**Task requirements:**
A) Do these statements agree with the kayak builder's report? (i) The boat weighs 32 pounds when paddled. (ii) Most of the ribs are oak. (iii) The builder used screws to join the lower bow and gunwale assembly. Answer yes or no for each, and quote the words from the report that decide it.
B) Could you print the part of the kayak builder's report that starts with "It's a fun way" and goes on through "at 8' length)", keeping every word unchanged?

**Passage to read:**
Builders
Name |
Skip Snaith |
email |
kyak@rockisland.com |
Name and source
of boat design |
"Iluraq";
Modified Y-K Delta qayaq after Dick Bunyun(via Zimmerly's
"Hooper Bay Kayak Construction). |
Type of
construction and materials |
Skin-on-Frame.
|
Dimensions and
finished weight |
13' 4" LOA;
27" Beam; 14" Keel to deckridge, Midships. paddling weight, 32 lbs. |
Date of first
launch |
July, 1998 |
Height &
Weight of paddler |
5' 7", 165
lbs |
Typical paddling
conditions ( eg. Open ocean, flat river, white water river, etc) |
Ocean paddling,
also creeks, lakes, sloughs, just about anywhere. |
|
My
comments on the boats performance: (as applicable to particular design: stability,
speed, tracking, maneuverability, effects of wind and waves, load carrying capacity,
general "feel" and overall seaworthiness) |
Great boat, fast for it's size
and a real load hauler, good secondary stability when light but "lively" until
loaded. Much quicker and "sportier" than her dimensions (especially beam) would
suggest. Tracking is good due to straight keel and sharp ends, which is necessary because
they are customarily paddled with a single paddle, 2 strokes on one side, then switch.
It's a fun way to go, but I use a double blade for speed or distance. I made the
cockpit somewhat lower than an original might have and a double blade (even at 8' length)
works very well. I reduced the length to keep volume workable too, I'm not hauling seal
carcasses around too much these days. The deep cockpit keeps you dry and out of inclement
weather, Delta hunters would camp in their boats when they got weathered in. The single
paddle allows for "stealth" work and a wide variety of strokes. No drips either.
I've used it for day trips and camping in the San Juans, and am really impressed with the
Bering sea type, which many skinboat revivalists seem to think is too wide and deep. All I
can say is, try it, you'll like it. When paddling, you feel as if you were a large Eider
or Scaup duck, buoyant and salt-water adapted. |
My
comments on building the boat: (time, cost of materials, building tips, unusual
techniques, recommended reading, etc.) |
Longitudinals
are yellow cedar, Lower bow was a fir root, stern assembly made
up from straight grained yellow cedar stock. Some deck beams
are grown fir, others are half-lapped from yellow cedar. Ribs
are mainly willow, with about 5 "canoe style" oak
ribs midships. The upper bow is from 3/8 Bruynzeel plywood (first
use of PW in a skin boat for me, but a good application). Boat
is lashed with #12 seine twine, but I used a long bronze carriage
bolt to connect the lower bow, gunwale assembly. (Attention
purists- Delta eskimos use screws or nails here, and elsewhere
too). I used a long wedged-shaped gunwale block to connect the
gunwales fore and aft instead of the "ears" the Dick
Bunyun hewed into his. These are epoxy fastened. Covering is
8 0z nylon, with UA-75.

**Dataset records:**
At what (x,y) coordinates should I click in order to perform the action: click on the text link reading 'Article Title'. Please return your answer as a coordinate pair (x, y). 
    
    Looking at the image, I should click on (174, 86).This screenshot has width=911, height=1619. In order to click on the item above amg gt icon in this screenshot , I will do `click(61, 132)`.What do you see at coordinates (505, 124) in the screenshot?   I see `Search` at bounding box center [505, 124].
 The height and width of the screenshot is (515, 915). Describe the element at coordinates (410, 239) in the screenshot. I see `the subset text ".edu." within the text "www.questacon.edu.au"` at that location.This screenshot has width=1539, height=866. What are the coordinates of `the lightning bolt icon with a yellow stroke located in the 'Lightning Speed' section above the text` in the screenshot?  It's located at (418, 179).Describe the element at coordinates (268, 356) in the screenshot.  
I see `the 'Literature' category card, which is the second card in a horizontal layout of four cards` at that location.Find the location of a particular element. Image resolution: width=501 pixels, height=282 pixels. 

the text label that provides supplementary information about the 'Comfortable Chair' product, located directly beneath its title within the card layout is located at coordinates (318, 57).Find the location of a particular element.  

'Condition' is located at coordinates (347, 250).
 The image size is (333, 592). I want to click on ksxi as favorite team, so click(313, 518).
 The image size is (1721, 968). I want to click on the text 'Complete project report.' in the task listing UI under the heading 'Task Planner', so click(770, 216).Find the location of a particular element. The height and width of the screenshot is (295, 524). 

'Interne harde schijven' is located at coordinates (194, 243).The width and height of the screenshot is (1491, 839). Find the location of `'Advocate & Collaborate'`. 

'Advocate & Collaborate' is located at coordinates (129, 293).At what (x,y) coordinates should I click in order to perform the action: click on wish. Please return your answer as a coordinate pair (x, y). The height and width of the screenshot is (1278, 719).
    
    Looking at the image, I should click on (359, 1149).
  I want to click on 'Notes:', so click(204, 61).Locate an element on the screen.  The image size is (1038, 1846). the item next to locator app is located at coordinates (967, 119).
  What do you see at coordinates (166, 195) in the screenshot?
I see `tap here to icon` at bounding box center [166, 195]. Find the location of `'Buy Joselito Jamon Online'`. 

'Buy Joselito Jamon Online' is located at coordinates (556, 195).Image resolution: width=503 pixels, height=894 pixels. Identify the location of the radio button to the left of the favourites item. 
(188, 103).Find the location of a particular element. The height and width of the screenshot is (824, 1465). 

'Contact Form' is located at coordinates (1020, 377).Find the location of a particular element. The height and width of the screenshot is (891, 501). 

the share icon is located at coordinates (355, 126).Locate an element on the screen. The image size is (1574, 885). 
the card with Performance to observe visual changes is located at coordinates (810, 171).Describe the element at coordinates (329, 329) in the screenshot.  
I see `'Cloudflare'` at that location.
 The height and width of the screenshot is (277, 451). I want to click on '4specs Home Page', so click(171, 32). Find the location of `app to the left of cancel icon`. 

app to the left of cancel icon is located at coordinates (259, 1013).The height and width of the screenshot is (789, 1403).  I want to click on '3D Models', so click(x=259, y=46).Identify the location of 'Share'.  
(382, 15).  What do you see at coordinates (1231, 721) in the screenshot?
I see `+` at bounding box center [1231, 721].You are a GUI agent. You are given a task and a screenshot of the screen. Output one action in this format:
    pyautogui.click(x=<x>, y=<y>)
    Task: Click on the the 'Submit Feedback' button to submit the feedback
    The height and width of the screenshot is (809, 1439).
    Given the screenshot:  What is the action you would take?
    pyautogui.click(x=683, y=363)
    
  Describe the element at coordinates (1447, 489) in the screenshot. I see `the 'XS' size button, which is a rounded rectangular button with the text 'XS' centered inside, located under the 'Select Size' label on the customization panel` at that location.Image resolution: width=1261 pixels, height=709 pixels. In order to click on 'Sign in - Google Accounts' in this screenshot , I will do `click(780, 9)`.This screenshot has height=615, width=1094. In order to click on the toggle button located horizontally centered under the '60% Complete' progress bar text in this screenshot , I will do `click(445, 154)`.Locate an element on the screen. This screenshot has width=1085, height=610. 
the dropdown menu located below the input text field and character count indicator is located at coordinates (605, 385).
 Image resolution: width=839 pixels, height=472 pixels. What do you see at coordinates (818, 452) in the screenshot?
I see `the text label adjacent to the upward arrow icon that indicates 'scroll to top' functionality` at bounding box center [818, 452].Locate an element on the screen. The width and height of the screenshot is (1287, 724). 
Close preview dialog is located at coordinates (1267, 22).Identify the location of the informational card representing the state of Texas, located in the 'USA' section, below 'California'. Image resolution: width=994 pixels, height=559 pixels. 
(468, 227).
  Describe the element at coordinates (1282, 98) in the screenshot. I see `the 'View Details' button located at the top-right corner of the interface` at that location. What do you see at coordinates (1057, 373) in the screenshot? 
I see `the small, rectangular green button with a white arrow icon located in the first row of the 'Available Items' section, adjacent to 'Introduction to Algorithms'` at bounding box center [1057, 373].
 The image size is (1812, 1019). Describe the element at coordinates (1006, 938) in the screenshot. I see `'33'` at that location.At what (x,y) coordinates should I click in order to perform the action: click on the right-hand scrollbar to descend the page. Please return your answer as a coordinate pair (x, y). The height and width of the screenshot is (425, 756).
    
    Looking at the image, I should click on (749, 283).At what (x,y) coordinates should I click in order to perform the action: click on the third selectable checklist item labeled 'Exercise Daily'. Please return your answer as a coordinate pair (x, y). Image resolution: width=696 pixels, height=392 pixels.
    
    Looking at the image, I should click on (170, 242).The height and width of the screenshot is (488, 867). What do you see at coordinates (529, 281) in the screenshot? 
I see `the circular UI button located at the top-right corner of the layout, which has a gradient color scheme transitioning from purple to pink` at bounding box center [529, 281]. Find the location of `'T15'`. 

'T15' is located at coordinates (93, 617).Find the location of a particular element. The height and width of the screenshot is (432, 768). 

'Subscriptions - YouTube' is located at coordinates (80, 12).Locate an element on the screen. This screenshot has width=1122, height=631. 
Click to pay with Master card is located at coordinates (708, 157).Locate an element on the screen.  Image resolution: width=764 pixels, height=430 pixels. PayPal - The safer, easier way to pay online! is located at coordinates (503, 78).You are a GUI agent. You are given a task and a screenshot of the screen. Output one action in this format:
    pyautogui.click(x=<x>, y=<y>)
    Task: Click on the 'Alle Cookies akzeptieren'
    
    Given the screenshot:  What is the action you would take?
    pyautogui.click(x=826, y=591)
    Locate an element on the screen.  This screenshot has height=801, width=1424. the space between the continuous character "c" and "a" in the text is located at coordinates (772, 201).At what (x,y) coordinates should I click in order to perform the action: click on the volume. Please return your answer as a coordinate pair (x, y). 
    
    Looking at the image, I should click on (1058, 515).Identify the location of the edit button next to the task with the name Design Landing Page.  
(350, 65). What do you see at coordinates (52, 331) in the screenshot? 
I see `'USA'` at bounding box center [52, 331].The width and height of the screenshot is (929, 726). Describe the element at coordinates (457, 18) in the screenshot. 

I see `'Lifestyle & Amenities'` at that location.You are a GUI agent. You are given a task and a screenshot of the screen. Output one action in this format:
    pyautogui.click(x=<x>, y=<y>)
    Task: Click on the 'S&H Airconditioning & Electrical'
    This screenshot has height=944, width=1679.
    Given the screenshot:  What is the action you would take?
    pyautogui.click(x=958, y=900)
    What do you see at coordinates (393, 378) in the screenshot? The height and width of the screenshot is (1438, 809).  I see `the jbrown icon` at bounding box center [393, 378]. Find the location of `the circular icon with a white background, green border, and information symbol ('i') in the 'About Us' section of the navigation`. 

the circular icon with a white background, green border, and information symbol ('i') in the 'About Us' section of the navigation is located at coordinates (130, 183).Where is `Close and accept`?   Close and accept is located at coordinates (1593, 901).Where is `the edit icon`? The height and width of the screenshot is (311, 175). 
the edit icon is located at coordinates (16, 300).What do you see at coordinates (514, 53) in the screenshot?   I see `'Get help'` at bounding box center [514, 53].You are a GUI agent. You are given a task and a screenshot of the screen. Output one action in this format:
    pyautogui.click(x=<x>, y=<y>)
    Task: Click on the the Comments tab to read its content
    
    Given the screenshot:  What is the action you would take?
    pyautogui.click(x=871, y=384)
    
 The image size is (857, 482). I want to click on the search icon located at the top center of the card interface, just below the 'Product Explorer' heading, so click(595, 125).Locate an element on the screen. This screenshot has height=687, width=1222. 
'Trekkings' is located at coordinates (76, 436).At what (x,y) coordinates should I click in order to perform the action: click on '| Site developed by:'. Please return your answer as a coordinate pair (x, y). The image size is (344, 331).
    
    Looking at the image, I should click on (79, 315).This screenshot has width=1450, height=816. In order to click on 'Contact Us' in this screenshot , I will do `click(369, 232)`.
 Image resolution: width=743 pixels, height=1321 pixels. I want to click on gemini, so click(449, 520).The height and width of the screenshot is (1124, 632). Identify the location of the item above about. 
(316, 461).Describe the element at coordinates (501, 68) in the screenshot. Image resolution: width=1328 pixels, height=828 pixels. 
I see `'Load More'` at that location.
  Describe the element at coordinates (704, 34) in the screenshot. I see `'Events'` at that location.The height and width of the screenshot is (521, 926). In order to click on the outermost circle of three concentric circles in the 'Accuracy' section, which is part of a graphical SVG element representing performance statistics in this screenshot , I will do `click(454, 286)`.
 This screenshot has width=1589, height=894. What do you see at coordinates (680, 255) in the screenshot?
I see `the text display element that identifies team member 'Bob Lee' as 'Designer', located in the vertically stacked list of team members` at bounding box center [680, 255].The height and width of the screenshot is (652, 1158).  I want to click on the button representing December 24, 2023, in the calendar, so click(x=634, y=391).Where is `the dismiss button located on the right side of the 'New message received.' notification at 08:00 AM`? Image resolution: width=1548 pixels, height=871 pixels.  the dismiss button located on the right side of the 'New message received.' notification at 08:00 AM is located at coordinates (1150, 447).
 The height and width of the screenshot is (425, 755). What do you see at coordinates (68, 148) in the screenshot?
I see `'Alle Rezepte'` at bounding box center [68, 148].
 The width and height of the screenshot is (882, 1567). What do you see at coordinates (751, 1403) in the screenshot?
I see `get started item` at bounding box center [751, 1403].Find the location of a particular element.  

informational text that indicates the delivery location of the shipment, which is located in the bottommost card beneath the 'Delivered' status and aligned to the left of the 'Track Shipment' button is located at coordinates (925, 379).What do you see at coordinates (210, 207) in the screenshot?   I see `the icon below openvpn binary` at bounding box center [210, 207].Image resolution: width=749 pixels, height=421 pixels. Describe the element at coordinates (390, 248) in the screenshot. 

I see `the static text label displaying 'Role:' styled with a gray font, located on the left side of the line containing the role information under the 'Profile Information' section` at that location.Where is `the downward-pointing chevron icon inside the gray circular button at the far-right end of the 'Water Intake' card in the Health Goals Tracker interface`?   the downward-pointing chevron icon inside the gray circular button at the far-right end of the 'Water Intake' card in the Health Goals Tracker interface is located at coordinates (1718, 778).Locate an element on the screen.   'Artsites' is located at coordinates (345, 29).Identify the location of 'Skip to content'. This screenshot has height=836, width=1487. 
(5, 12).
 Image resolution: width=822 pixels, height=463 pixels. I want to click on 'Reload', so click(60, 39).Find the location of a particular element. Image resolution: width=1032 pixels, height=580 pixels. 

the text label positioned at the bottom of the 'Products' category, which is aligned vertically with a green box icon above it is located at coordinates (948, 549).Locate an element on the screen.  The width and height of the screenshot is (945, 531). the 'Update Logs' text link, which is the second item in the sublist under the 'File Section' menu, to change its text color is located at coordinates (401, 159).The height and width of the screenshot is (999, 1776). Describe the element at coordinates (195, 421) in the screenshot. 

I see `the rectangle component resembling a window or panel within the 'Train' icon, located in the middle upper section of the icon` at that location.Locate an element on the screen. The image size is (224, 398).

**Written responses:**
A)
(i) Yes: "paddling weight, 32 lbs."
(ii) No: "Ribs are mainly willow"
(iii) No: "I used a long bronze carriage bolt to connect the lower bow, gunwale assembly."

B)
It's a fun way to go, but I use a double blade for speed or distance. I made the
cockpit somewhat lower than an original might have and a double blade (even at 8' length)